I should like to correct the Minister. He has properly addressed the issue, but I do not think that he intended to say that such concerns were necessarily mine. I made it absolutely plain that I was putting forward concerns expressed to me for his comment. I am grateful to him for commenting on them.

Photo of Mr Des Browne

Mr Des Browne (Minister of State (Citizenship, Immigration and Counter-Terrorism), Home Office; Kilmarnock & Loudoun, Labour)

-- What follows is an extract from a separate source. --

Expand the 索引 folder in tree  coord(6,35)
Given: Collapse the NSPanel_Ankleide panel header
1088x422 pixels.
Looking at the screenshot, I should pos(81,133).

I am grateful to the hon. Gentleman.

The hon. Member for Sheffield, Hallam asked about the interaction of clauses 19 and 20. In so far as I understood him, and I think that I did understand him clearly, his interpretation of the two clauses was correct. Subsection (4) would allow

''The provision of information falling within the provisions under paragraph 9 of Schedule 1'',

which is about the records of information provided from the register. It would allow the provision of such information to the police, the Inland Revenue, Customs and Excise and Departments. Provision of such information could also be authorised for criminal investigations or proceedings, but only if it were for purposes connected with the prevention and detection of serious crime. That will allow a higher threshold to apply when the information provided relates to an individual's use of an ID card, rather than to what might be called static information, such as names, addresses and other information clearly about identity.

That information may be provided to certain persons under other clauses, of course, and it is right to give the example of the security services, which are mentioned in clause 19(2). That clause is needed to ensure that the Bill is clear about the circumstances in which, and for what purposes, information can be provided without consent. A consistent thread runs through the Bill. Other than those agencies with particular responsibilities in relation to national security, which have their own statutory framework as a justification for having access to such information,   access for the investigation of criminal or related matters is restricted to the prevention and detection of serious crime, which is defined in clause 43.

I hope that that deals with all the matters that hon. Members have raised. I think that it does, with the exception of that raised by the hon. Member for Newark (Patrick Mercer), who asked me to speculate on the interrelation between these provisions and a piece of legislation that was described in the broadest of terms by my right hon. Friend the Home Secretary yesterday. I regret that until the detail of that legislation is drafted, I will not be able to do for the Committee what the hon. Gentleman has suggested and I cannot assist the Committee any further on that point.

Question put and agreed to.

Clause 20 ordered to stand part of the Bill.